Contribution of CYLN2 and GTF2IRD1 to neurological and cognitive symptoms in Williams Syndrome
Introduction
Williams Syndrome (WS, also known as Williams–Beuren syndrome, MIM 194050) is a genetically determined neurodevelopmental disorder, which is characterized by a rather unique combination of distinct facial features and medical complications on the one hand and characteristic behavioral patterns and cognitive disabilities on the other hand (for reviews see, e.g., Bellugi et al., 1999, Morris and Mervis, 2000, Mervis, 2003, Tassabehji, 2003).

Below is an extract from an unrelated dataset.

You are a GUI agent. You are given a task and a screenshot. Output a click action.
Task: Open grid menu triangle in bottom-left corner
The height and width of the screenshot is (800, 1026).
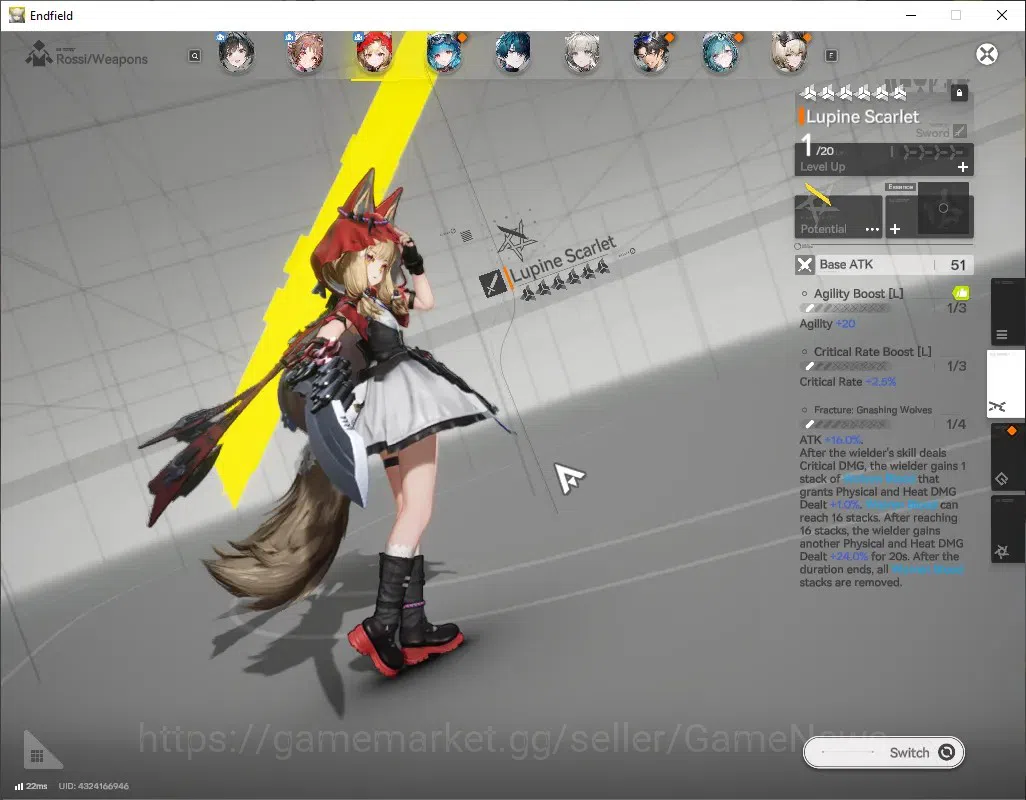coord(41,751)
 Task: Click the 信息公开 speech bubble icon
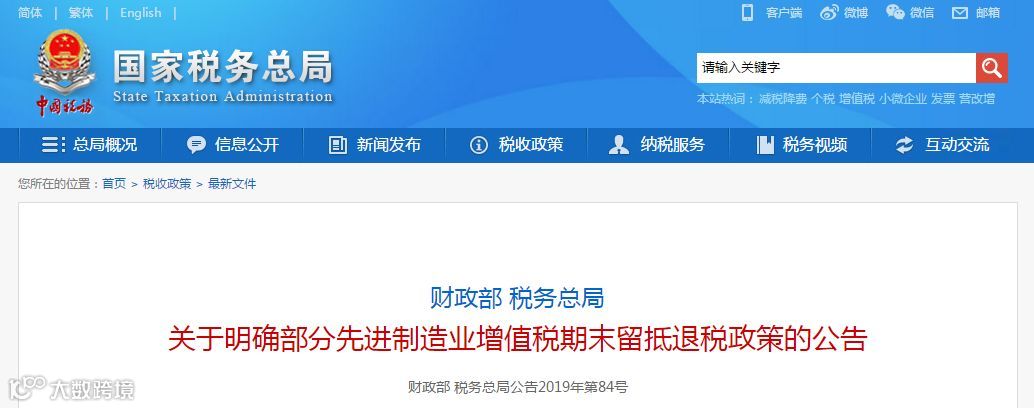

The facial features include a broad nasal tip, a long philtrum and full cheeks and lips, while the medical complications are dominated by supravalvular aortic stenosis (SVAS) and pulmonary arterial stenosis (PAS), growth retardation, intermittent hypercalcemia, hyperacusis and dental abnormalities. The behavioral and cognitive abnormalities are also reflected in a wide variety of symptoms including abnormal gait, impaired stair and surface stepping, dysmetria of saccadic eye movements, a low mean IQ varying from 40 to 79, poor visual–motor integration and attention deficits (Trauner et al., 1989, Bellugi et al., 1990, Chapman et al., 1996, Gosch and Pankau, 1996, Withers, 1996, Mervis et al., 2001, van der Geest et al., 2004, van der Geest et al., 2005). In contrast to the neuropsychological features listed above, language and musical skills of WS patients are relatively spared, and their personalities are usually friendly, social and engaging (Bellugi et al., 1999). Because of their outgoing character, the mental retardation of WS patients is often underestimated.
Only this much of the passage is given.